### WHAT YOU HAVE TO DO:
Write out each of the items below word for word, in the same order.

·····

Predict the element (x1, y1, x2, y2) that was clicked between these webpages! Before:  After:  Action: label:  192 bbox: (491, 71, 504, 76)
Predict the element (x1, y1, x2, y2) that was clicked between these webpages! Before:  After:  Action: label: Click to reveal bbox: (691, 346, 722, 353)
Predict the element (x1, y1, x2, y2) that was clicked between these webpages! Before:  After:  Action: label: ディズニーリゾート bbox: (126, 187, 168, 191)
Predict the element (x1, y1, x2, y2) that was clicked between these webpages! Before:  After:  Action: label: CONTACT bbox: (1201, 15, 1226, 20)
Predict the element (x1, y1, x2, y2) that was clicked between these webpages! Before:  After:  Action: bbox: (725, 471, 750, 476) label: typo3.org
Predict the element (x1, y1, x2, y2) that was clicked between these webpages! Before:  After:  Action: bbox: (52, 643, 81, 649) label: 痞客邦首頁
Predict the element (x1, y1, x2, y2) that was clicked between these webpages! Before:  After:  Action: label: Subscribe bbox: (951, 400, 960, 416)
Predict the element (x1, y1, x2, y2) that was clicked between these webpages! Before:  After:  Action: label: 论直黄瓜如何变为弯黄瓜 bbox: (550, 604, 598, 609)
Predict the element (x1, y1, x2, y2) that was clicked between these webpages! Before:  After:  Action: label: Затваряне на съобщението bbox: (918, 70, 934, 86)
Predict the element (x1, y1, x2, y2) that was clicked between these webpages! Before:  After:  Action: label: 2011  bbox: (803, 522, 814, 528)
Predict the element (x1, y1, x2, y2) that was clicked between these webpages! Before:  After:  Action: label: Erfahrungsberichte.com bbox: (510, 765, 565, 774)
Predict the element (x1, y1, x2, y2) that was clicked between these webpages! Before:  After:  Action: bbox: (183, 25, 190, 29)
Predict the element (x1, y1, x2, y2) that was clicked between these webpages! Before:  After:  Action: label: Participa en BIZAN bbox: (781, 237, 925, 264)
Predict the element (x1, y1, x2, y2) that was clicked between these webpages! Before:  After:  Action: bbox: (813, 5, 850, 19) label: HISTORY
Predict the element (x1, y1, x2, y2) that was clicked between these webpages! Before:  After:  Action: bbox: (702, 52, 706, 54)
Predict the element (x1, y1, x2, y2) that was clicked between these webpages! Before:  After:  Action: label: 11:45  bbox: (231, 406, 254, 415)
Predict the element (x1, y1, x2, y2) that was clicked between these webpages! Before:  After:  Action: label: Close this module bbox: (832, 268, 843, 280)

·····

### COMPLETE ANSWER:
Predict the element (x1, y1, x2, y2) that was clicked between these webpages! Before:  After:  Action: label:  192 bbox: (491, 71, 504, 76)
Predict the element (x1, y1, x2, y2) that was clicked between these webpages! Before:  After:  Action: label: Click to reveal bbox: (691, 346, 722, 353)
Predict the element (x1, y1, x2, y2) that was clicked between these webpages! Before:  After:  Action: label: ディズニーリゾート bbox: (126, 187, 168, 191)
Predict the element (x1, y1, x2, y2) that was clicked between these webpages! Before:  After:  Action: label: CONTACT bbox: (1201, 15, 1226, 20)
Predict the element (x1, y1, x2, y2) that was clicked between these webpages! Before:  After:  Action: bbox: (725, 471, 750, 476) label: typo3.org
Predict the element (x1, y1, x2, y2) that was clicked between these webpages! Before:  After:  Action: bbox: (52, 643, 81, 649) label: 痞客邦首頁
Predict the element (x1, y1, x2, y2) that was clicked between these webpages! Before:  After:  Action: label: Subscribe bbox: (951, 400, 960, 416)
Predict the element (x1, y1, x2, y2) that was clicked between these webpages! Before:  After:  Action: label: 论直黄瓜如何变为弯黄瓜 bbox: (550, 604, 598, 609)
Predict the element (x1, y1, x2, y2) that was clicked between these webpages! Before:  After:  Action: label: Затваряне на съобщението bbox: (918, 70, 934, 86)
Predict the element (x1, y1, x2, y2) that was clicked between these webpages! Before:  After:  Action: label: 2011  bbox: (803, 522, 814, 528)
Predict the element (x1, y1, x2, y2) that was clicked between these webpages! Before:  After:  Action: label: Erfahrungsberichte.com bbox: (510, 765, 565, 774)
Predict the element (x1, y1, x2, y2) that was clicked between these webpages! Before:  After:  Action: bbox: (183, 25, 190, 29)
Predict the element (x1, y1, x2, y2) that was clicked between these webpages! Before:  After:  Action: label: Participa en BIZAN bbox: (781, 237, 925, 264)
Predict the element (x1, y1, x2, y2) that was clicked between these webpages! Before:  After:  Action: bbox: (813, 5, 850, 19) label: HISTORY
Predict the element (x1, y1, x2, y2) that was clicked between these webpages! Before:  After:  Action: bbox: (702, 52, 706, 54)
Predict the element (x1, y1, x2, y2) that was clicked between these webpages! Before:  After:  Action: label: 11:45  bbox: (231, 406, 254, 415)
Predict the element (x1, y1, x2, y2) that was clicked between these webpages! Before:  After:  Action: label: Close this module bbox: (832, 268, 843, 280)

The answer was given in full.